Hunt for Joseph Kony is suspended

 

Joseph Kony, a notorious fugitive warlord, has been thrown a lifeline after a military force hunting him down in Central African Republic (CAR) had to suspend operations due to the recent coup in the country.

The news came as the US announced a $5m reward for information leading to the capture of the head of the Lords Resistance Army (LRA).

The government in CAR was overthrown and the president went into hiding last week after Seleka rebels overran the capital and their leader Michel Djotodia installed himself as president until 2016. The coup has complicated the search for Mr Kony who is believed to be hiding out in the remote forests of CAR.

US Secretary of State John Kerry, writing in the Huffington Post, said the LRA had “tormented and terrorized children” across the region.

Mr Kony's tactic of shifting across the borders of some of the continent's most unstable countries has paid off as the government in CAR – which was cooperating in the hunt for him – was overthrown last week.
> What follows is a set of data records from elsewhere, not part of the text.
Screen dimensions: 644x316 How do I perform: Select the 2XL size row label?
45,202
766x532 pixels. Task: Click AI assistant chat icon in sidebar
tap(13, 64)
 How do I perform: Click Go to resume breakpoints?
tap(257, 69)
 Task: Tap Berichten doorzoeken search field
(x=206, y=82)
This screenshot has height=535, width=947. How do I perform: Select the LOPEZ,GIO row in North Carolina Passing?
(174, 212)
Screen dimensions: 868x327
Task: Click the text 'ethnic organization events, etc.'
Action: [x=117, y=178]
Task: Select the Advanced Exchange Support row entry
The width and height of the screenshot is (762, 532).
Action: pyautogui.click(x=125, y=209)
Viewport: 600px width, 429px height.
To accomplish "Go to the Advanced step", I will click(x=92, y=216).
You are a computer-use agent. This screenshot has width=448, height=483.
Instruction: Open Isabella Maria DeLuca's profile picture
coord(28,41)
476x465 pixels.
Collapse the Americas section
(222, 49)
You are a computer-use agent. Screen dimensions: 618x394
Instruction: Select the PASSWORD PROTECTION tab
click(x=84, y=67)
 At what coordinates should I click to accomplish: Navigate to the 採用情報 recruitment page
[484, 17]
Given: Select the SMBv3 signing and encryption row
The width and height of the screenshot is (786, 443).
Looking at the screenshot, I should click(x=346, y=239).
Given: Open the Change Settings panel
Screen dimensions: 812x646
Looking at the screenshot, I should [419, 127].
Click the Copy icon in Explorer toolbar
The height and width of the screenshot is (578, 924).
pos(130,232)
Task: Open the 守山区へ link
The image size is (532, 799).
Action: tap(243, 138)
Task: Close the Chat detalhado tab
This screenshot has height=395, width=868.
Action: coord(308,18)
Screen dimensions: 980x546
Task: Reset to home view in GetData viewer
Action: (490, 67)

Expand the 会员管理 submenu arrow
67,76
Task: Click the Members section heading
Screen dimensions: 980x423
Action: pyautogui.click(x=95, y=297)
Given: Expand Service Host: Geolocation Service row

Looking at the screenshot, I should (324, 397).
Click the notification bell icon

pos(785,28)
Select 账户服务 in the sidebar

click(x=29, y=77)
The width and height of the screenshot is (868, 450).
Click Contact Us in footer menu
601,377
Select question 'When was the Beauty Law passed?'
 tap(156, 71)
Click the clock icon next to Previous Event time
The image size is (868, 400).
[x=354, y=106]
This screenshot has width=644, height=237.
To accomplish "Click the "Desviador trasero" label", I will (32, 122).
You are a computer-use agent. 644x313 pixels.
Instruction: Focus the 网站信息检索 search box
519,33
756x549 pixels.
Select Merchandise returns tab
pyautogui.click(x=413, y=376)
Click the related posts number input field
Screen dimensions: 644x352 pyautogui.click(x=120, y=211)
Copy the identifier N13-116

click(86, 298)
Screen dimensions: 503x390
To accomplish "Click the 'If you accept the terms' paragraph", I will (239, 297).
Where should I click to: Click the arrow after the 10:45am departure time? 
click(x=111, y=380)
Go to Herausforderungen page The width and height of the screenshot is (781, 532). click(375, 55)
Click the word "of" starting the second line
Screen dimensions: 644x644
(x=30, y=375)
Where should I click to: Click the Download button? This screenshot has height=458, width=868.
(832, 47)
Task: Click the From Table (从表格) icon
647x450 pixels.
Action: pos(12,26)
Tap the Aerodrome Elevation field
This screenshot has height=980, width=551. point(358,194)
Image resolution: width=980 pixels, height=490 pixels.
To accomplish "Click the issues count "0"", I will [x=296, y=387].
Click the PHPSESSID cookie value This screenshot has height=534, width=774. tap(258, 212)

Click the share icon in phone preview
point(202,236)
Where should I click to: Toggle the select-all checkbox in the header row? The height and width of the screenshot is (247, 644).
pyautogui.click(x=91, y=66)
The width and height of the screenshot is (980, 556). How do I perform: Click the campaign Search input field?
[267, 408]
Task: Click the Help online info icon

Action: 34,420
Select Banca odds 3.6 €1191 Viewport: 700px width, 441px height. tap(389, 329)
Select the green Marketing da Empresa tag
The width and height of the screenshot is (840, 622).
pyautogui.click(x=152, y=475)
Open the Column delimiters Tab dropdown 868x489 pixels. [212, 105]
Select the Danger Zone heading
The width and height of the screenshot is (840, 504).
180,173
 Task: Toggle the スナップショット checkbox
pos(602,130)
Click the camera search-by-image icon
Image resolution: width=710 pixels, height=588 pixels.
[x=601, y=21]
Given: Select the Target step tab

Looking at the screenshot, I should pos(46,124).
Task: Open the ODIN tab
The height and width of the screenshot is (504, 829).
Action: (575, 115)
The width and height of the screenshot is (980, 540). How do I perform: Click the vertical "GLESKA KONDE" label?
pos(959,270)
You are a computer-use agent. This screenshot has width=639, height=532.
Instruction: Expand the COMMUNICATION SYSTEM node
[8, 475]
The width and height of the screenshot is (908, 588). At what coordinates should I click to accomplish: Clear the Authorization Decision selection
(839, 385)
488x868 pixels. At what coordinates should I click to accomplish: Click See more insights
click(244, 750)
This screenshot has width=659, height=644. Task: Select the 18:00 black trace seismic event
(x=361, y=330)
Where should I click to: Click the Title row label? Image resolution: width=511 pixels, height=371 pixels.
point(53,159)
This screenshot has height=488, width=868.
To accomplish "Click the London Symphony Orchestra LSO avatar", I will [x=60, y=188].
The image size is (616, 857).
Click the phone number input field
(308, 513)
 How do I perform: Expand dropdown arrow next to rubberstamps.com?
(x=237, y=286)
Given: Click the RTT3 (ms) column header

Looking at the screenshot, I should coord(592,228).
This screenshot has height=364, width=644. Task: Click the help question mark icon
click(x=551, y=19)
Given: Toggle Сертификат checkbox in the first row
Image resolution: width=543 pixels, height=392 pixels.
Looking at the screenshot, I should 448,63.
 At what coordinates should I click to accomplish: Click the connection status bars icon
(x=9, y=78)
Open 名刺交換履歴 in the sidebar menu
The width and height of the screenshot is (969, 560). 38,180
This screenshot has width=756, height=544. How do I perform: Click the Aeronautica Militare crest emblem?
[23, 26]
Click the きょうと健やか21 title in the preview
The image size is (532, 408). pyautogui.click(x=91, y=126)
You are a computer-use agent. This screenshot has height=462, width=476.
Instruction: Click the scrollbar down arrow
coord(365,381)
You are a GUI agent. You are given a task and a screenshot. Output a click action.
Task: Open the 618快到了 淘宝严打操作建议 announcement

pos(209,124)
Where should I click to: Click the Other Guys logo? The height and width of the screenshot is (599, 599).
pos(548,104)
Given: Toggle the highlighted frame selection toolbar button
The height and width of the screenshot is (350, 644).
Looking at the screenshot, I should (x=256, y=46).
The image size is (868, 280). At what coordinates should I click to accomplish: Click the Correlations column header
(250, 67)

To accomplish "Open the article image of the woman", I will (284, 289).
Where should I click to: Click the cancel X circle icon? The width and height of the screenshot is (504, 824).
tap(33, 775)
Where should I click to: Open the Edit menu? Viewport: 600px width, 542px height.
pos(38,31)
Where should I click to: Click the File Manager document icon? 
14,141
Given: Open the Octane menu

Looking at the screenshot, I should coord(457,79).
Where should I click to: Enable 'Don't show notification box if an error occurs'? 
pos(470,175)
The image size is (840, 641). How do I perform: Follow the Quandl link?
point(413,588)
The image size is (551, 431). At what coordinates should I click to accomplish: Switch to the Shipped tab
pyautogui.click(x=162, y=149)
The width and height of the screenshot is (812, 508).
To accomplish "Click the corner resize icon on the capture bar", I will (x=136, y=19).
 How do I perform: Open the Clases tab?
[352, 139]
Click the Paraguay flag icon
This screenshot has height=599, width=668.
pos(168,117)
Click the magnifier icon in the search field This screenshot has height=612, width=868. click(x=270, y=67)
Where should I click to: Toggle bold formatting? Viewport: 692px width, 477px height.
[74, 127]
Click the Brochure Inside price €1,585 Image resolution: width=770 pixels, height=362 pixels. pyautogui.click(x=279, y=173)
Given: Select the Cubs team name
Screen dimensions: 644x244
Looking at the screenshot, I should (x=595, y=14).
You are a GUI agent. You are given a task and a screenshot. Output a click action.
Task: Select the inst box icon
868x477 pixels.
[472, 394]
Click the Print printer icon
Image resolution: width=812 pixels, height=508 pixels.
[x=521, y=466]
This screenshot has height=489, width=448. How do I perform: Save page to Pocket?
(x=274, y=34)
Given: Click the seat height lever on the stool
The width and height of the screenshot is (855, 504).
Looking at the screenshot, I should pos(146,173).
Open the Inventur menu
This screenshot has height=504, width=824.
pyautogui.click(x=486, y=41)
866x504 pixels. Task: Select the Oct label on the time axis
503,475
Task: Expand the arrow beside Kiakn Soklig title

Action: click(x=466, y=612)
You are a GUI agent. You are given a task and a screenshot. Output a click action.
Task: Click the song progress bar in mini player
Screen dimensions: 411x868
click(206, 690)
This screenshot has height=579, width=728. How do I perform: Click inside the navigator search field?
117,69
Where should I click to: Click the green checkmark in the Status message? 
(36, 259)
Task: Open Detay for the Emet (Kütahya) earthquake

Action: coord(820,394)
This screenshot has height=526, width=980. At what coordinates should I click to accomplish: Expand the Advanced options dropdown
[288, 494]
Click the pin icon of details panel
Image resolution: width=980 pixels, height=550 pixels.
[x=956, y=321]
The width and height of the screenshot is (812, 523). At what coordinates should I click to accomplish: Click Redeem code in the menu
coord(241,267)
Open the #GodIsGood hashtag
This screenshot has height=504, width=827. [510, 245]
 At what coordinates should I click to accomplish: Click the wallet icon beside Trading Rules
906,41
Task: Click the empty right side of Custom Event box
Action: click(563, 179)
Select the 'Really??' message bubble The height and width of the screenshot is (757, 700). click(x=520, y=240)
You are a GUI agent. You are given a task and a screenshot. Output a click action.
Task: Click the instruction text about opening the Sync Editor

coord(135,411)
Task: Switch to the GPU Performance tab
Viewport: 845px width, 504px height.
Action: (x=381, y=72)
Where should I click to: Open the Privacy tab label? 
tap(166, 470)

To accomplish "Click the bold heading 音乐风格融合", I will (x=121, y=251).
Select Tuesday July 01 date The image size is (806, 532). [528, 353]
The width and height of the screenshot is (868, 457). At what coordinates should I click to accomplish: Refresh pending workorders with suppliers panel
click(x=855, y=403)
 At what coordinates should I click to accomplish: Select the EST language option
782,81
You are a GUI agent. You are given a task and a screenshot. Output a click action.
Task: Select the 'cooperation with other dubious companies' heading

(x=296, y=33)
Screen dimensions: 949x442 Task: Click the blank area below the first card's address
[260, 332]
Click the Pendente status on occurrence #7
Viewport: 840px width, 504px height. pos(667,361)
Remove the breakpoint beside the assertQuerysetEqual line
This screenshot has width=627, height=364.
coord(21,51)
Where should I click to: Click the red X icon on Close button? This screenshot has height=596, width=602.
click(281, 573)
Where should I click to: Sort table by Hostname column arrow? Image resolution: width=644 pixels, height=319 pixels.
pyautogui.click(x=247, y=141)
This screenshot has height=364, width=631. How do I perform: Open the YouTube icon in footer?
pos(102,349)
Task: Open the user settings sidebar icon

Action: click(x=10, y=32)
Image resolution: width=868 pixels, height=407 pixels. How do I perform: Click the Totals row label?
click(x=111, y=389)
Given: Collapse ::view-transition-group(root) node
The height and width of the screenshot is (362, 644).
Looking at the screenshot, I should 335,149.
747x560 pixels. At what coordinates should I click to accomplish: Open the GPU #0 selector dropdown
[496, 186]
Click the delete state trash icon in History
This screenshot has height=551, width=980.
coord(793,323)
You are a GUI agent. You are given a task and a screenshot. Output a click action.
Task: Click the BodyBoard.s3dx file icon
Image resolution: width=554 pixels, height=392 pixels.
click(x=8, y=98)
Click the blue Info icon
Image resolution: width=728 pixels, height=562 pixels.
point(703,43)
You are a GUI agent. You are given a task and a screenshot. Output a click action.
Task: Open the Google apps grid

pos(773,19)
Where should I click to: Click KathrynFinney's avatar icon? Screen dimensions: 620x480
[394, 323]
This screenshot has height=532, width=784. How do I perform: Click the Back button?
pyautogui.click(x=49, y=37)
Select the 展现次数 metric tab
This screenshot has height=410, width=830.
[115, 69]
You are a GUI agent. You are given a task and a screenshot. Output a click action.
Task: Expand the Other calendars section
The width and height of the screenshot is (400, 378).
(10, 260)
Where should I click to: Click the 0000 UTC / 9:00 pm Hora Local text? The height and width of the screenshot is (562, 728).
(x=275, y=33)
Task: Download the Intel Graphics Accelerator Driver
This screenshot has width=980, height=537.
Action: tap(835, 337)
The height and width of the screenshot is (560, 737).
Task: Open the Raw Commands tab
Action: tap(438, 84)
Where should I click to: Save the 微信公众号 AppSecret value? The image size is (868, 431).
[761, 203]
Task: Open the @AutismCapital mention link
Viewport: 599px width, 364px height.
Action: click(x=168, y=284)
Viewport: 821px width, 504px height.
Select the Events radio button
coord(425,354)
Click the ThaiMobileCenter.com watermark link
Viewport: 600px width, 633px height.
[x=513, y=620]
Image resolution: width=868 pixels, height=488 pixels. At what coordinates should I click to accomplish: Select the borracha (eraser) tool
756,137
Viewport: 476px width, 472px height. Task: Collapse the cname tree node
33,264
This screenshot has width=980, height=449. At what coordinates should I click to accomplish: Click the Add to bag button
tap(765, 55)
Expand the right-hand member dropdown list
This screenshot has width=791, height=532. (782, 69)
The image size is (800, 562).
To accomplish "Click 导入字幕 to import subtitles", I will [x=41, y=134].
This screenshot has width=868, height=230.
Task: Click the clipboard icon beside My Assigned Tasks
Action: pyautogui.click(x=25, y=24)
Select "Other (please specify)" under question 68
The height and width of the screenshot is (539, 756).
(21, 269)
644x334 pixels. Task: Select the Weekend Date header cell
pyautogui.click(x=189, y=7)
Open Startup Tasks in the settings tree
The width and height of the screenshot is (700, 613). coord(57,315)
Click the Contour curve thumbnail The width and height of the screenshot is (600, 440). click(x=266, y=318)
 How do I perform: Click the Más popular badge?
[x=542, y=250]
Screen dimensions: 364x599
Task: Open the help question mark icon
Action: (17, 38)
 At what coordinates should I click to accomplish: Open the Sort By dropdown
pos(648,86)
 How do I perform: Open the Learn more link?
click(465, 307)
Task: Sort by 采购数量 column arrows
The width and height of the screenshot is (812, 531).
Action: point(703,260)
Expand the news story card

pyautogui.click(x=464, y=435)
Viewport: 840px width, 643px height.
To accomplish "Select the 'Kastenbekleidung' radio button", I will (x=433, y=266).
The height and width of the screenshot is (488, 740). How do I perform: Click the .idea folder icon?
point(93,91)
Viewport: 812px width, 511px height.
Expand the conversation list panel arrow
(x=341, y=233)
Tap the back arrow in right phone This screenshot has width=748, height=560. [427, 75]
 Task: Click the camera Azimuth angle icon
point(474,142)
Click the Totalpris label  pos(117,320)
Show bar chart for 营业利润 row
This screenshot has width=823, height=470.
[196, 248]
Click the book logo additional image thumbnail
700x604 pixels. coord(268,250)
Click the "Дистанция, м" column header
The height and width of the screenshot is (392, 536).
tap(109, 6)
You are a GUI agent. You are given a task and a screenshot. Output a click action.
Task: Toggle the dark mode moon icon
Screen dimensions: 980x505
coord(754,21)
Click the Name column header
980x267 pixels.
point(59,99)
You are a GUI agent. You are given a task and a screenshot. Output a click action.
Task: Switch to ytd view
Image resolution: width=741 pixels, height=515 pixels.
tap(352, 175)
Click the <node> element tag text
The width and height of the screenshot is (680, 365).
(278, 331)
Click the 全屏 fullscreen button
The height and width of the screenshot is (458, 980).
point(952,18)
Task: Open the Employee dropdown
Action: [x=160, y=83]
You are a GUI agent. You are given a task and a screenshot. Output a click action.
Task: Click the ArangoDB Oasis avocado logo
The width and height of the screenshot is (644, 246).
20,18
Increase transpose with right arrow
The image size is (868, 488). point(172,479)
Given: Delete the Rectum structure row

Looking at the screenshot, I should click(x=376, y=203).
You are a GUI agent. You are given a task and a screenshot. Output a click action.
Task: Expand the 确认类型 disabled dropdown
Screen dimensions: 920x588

The 3,000-strong African force sent to kill or capture Mr Kony, who is wanted by the International Criminal Court, announced yesterday that it was suspending operations after failing to get the assurances it wanted from the new authorities in CAR.

Mr Kony's Lords Resistance Army (LRA) has rampaged through the borderlands of the Sudans, the Democratic Republic of Congo (DRC) and CAR since being pushed out of his native Uganda. It has divided up into roving bands of fighters who loot what they need from villagers and forcibly recruit girls and boys as they go.

In recent years the LRA has been pursued by Ugandan troops assisted by a small number of US special forces.

The hunt for Mr Kony has received more resources and greater international attention since a short film titled Kony2012, made by a US pressure group, went viral last year being watched by millions of people all over the world.

The departure of African troops from CAR would be a “catastrophe” for civilians there, warned Kasper Agger, a researcher with human rights lobbyists Enough Project.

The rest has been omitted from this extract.